Another awe inspiring moment happened at Auschwitz, the main camp, when we happened along a grandfather and his two grandsons, who engaged Rabbi Poupko.  He had brought his sons with him, to see where their great grandmother and grandfather met, and survived.  In the video below you will meet this man, Mordecai, from Detroit.  He tells some of the story of his mother, and then he played for us an interview she gave some 16 years ago before her death.  You will need to practice understanding her. She was a rare Greek Jew, and so she was even more alone in Auschwitz as she did not speak German or Polish when there.  You will hear her if you listen, she spoke Greek and some Italian.  She speaks on this tape of taking the showers they gave to “delouse” the Jews and then having all her hair cut off and then being tattooed with her number on her arm.   There are many moving displays in the museum that is now Auschwitz, all the shoes, the old canisters of poison, used to murder, everything that was taken from the Jews as they arrived.  Having been told to pack for a prolonged stay, many brought precious things, and useful things, just as any of us would.  These things were all taken from them when they arrived at camp, and all of this, throughout the war, was shipped back to Germany.  Shoes, suitcases, pots, pans, hairbrushes, jewelry,  and hair.   Yes, hair.   All of these displays were moving, but perhaps the one that moved us all the most, was the stores of human hair they found when liberated.  It is estimated to be the hair of over 40,000 women, all in one place.  Hair was shipped back to Germany to be used for textiles and fabrics.

Rabbi Poupko made a quite astute and sobering point while at many of these places.  While we took a close look at the gas chambers he remarked that a lot of research had to be done to make sure the doors could be sealed.  In fact, engineers had to work on how to seal the doors, so the gas could do its work.  There was the need for a glass port hole in the door so that the guards and those doing the killing could make sure the people were dead.   The Rabbi pointed out that the creator and manufacturer of this glass porthole was so proud of it, that his name is on it.   Surely, they knew what this was being used for, but commerce and greed seem to never be far away from our atrocities.
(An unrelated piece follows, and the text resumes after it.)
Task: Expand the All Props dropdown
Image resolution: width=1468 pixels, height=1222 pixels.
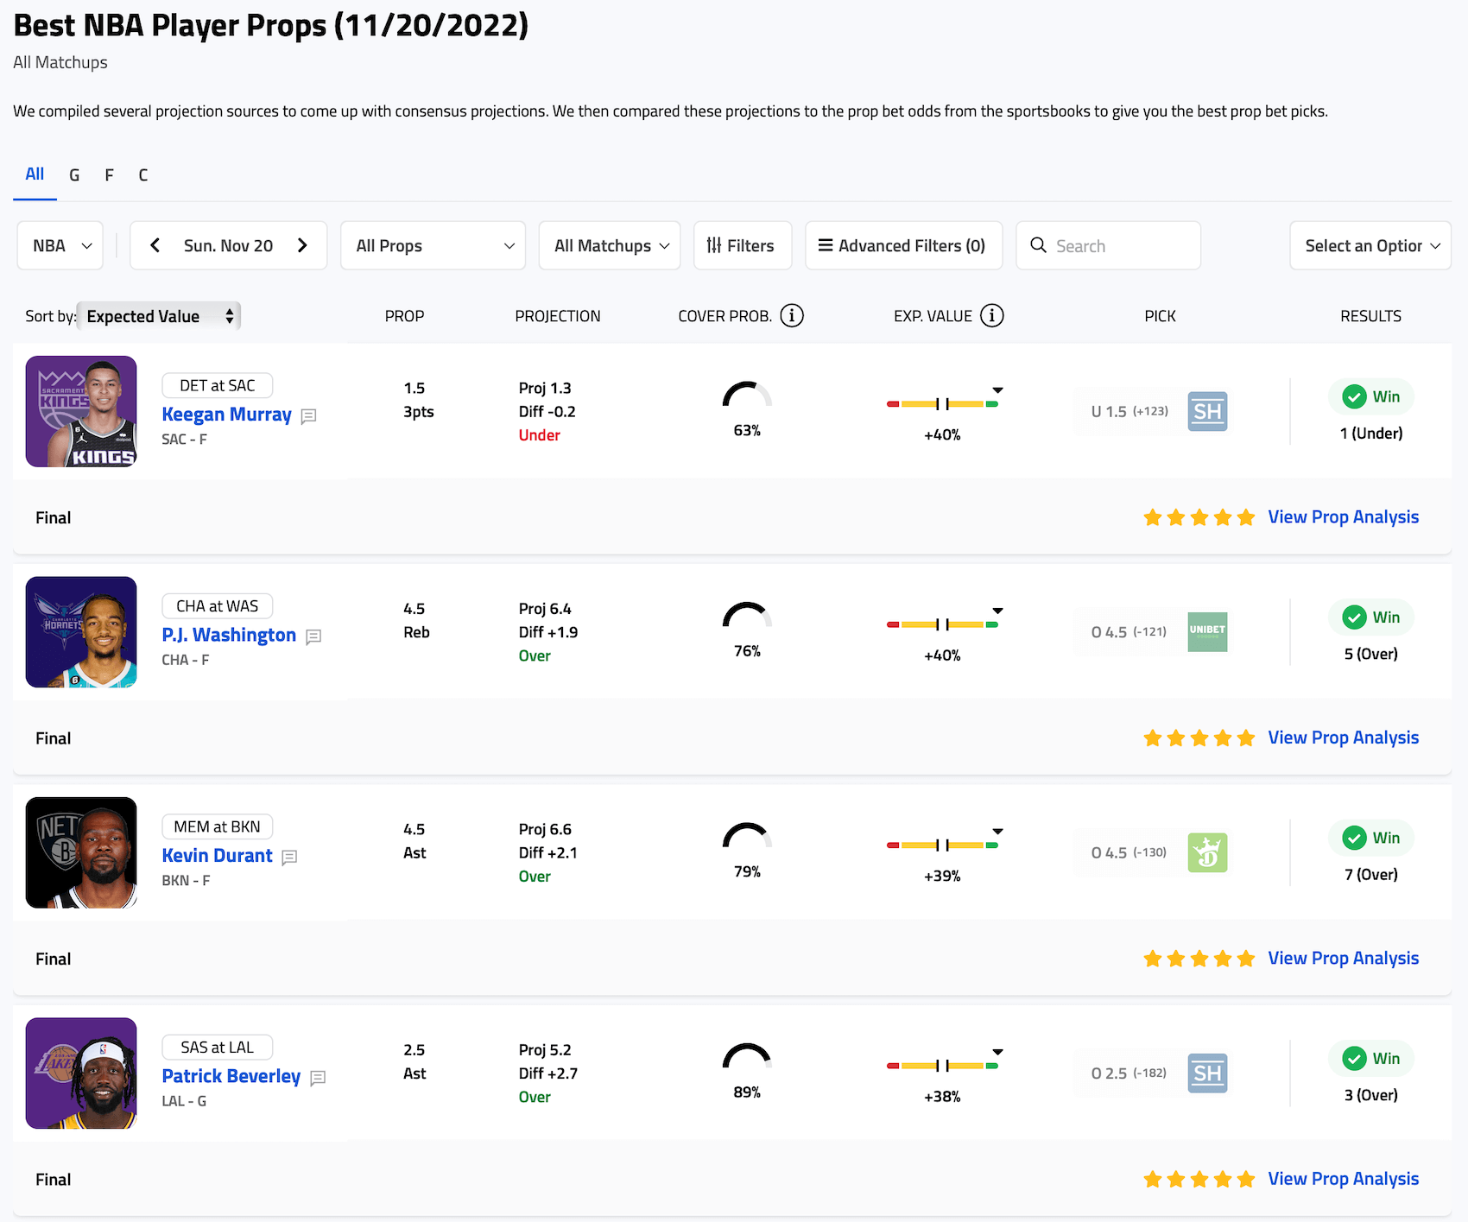Action: tap(433, 246)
I was truly astonished at some of the stories our guide told us, a wonderful young Polish man named Jed.  As we walked through the crematorium at MajDanek, he remarked that the glass up all around the actual ovens, used to not be there, but a few years ago, a Polish High School class was touring and a high school girl thought it was be great to climb in one and take a selfie.   Thus the glass.   This entire pilgrimage has been a test of conscience and a sad glimpse into the callousness, the abstract disregard, of humanity.

I have to cop to the fact that I misnamed the video below, although thanks to a kind comment made a correction where I could.  It is not the “Death Camps in Poland” But rather, “The German Death Camps in Poland.”

I am running out of words to share the incredible impact of being present in these places and the impact my presence has had on me.  I encourage you all, as you are able, to go if you can.  Indeed, we may plan a return, in 2021, so consider if you would want to go.  For me, it was not so much seeing these places, although that put a context on it that would never be so without presence, but more than that was the incredible and rich learning that came through Rabbi Poupko and all of our Jewish fellow travelers.  The bus rides, the casual discussions, the bemoaning of our current reality, of our current world, not nearly as far from those days as we want to believe.  So, instead of a lot of pictures, I have put a video together of those last few days, its about 9 minutes.  It starts off a bit clunky but hang in there!

May we never forget, and may we not become members of the band of folded arms.

Elegy for the Little Jewish Towns

Gone are, gone are in Poland, those little Jewish towns

Hrubieszow, Karczew, Brody, Falenica

You look for candlelight in the windows

And for a song in the wooden synagogue in vain


Vanished the last leftovers, Jewish tatters

Blood was buried by sand, traces were cleared

And walls were lucidly whiten by glaucous lime

Just like after a plaque or for a big holiday


Here glitters one moon, cold, pale, alien

Already out of town, on the street, when night lights up

My Jewish relatives, poetic boys

Will not find two golden moons of Chagall


The moons are now above the planet

The flew away frightened by grim silence

Gone now are those little towns where the shoemaker was a poet,

The watchmaker a philosopher, the barber a troubadour


Gone now are those little towns where the wind joined

Biblical songs with Polish tunes and Slavic rue

Where old Jews in orchards in the shade of cherry trees

Lamented for the holy walls of Jerusalem.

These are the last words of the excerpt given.